Because it's not?
You're omitting a lot of details in the implementation.
When you do:
Code: Select all
finalVertex = viewProj * (worldSkinning[idx] * inputVertex);
somethingElseOut = viewProj * somethingElseIn;
Ogre needs to do: Concatenate N world matrices for M objects and send them. Per pass, it sends the viewProj matrix.
When you do:
Code: Select all
finalVertex = viewProjMatrix * (localSkinning[idx] * inputVertex);
somethingElseOut = viewProj * somethingElseIn;
Ogre needs to do: send N local matrices for M objects, concatenate one extra world matrix against viewProj and send it for M objects.
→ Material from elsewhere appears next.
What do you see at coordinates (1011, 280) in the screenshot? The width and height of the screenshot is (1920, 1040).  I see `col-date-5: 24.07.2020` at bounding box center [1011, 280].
Per pass, it sends the viewProj matrix.
From the GPU side, having one extra matrix consumes more SGPR, which increases register pressure.
CPU side, In theory we send 64 more bytes than in the previous one, but we save lots of matrix concatenations by not having to do world * localSkinning[ i] in the CPU. However in practice the user will need this data anyway (e.g. bone attachments) thus it cannot be avoided.
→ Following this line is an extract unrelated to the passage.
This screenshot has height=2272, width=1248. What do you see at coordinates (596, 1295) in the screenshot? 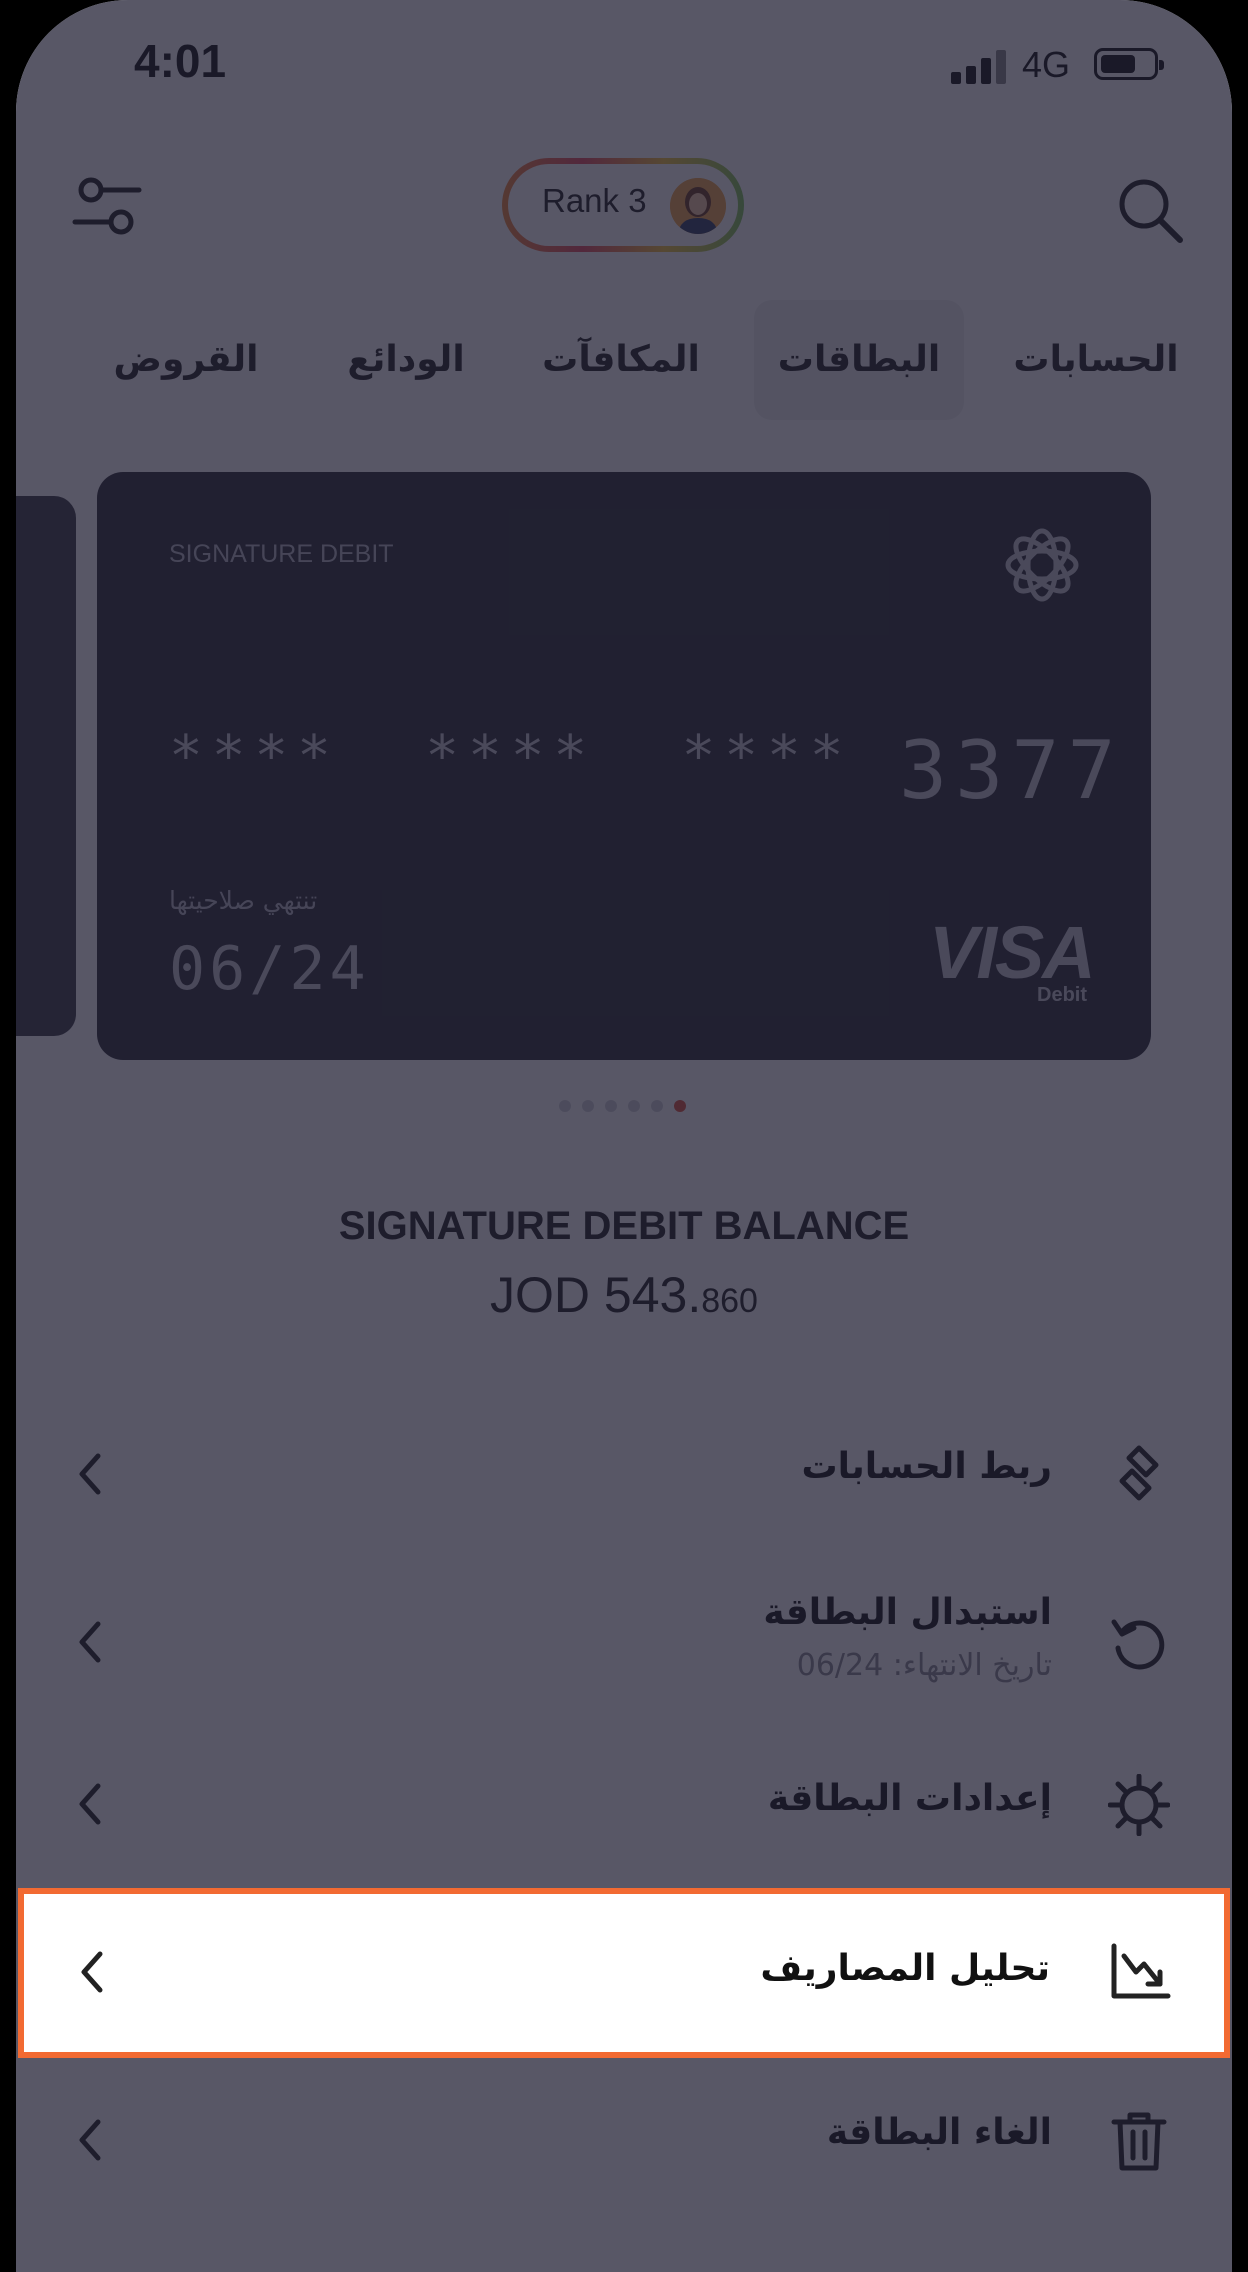
I see `balance-amount-main: JOD 543.` at bounding box center [596, 1295].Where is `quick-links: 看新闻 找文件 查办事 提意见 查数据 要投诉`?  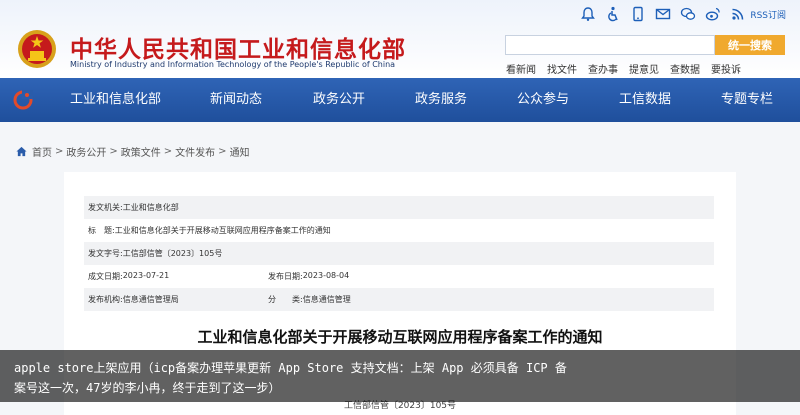 quick-links: 看新闻 找文件 查办事 提意见 查数据 要投诉 is located at coordinates (624, 68).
If the skeletal system is specialized for a particular purpose (e.g. crowds) where you can get away with not doing world * localSkinning[ i] in the CPU, then local space is likely to be a win (unless you're heavily bandwidth bound or heavily limited by SGPR pressure... the latter being extremely rare). Bonus points if you don't need viewProj * somethingElseIn, which means you can skip sending viewProj.
But again that works on specialized cases, and a generic engine often can't assume that.
This discussion also ignores that often the vertex shader may need to know the final position in world space, hence you actually need:
Code: Select all
worldSpaceVertex = worldSkinning[idx] * inputVertex;
// Do something with worldSpaceVertex
finalVertex = viewProj * worldSpaceVertex;
somethingElseOut = viewProj * somethingElseIn;
vs
Code: Select all
worldSpaceVertex = worldMatrix * (localSkinning[idx] * inputVertex);
// Do something with worldSpaceVertex
finalVertex = viewProj * worldSpaceVertex;
somethingElseOut = viewProj * somethingElseIn;
In this case, the vertex shader needs to do one extra matrix multiplication per object, per vertex, which is definitely more expensive.